Provided text START

It was a record breaking week with the NSE ASI posting the largest singular gain of 3.18per cent , since 15th of June 2016.

Analysts at Cordros Capital Limited, an investment banking firm, said judging by market activity in the past three weeks, and more specifically, the spike in the number of deals and volume traded last week, “we sense improved investors, both local and foreign, appetite for risk assets on domestic bourse, following the: reduced apprehension in the macroeconomic environment; impressive 2016 full year and first quarter (Q1) performance of highly capitalised names, and increased confidence about the stability and liquidity of the foreign exchange (FX).

Apart from the ASI, that appreciated, all other indices finished higher during the week with the exception of the NSE ASeM Index that closed flat.

Provided text END
Source data START

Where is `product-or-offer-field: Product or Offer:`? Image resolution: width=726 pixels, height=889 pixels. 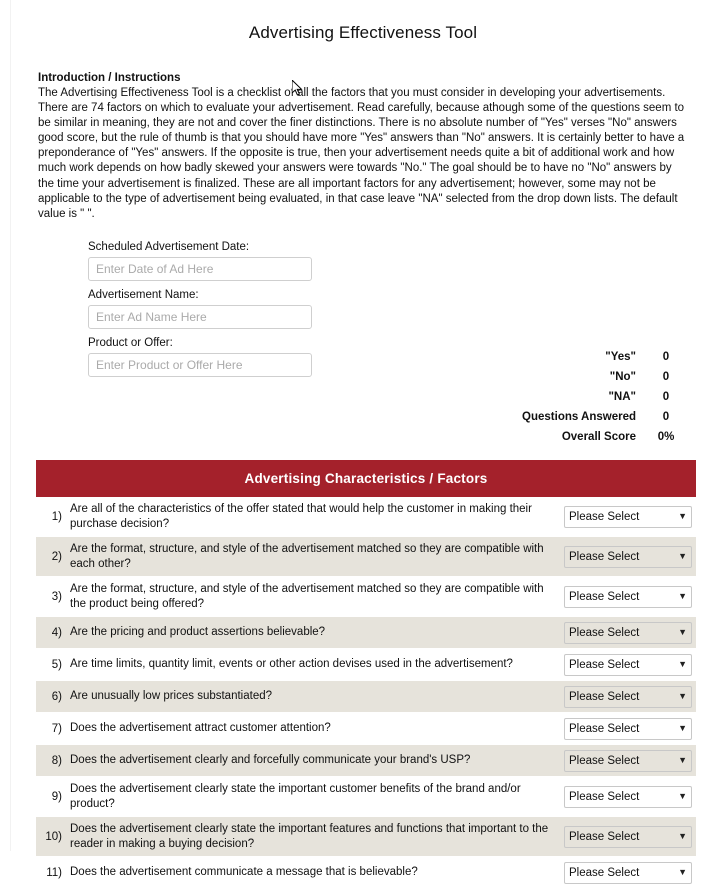 product-or-offer-field: Product or Offer: is located at coordinates (200, 356).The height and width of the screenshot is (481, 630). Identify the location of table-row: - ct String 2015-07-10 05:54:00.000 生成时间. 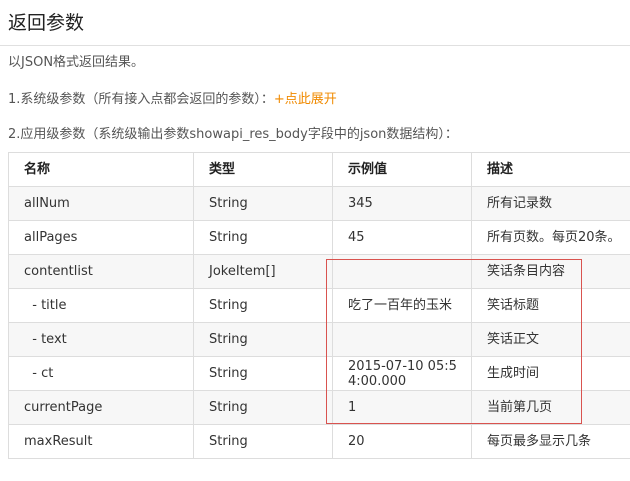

Source data END

**Explore the material**
- 1) From the market report above, list each development that the Cordros Capital analysts say investors' improved appetite for risk assets followed.
- 2) Set down the part of the market report from "It was a record" to "that closed flat.", copying it word for word.

**Solutions to the tasks**
- 1)
- Reduced apprehension in the macroeconomic environment
- Impressive 2016 full year and first quarter (Q1) performance of highly capitalised names
- Increased confidence about the stability and liquidity of the foreign exchange (FX)

- 2)
It was a record breaking week with the NSE ASI posting the largest singular gain of 3.18per cent , since 15th of June 2016.

Analysts at Cordros Capital Limited, an investment banking firm, said judging by market activity in the past three weeks, and more specifically, the spike in the number of deals and volume traded last week, “we sense improved investors, both local and foreign, appetite for risk assets on domestic bourse, following the: reduced apprehension in the macroeconomic environment; impressive 2016 full year and first quarter (Q1) performance of highly capitalised names, and increased confidence about the stability and liquidity of the foreign exchange (FX).

Apart from the ASI, that appreciated, all other indices finished higher during the week with the exception of the NSE ASeM Index that closed flat.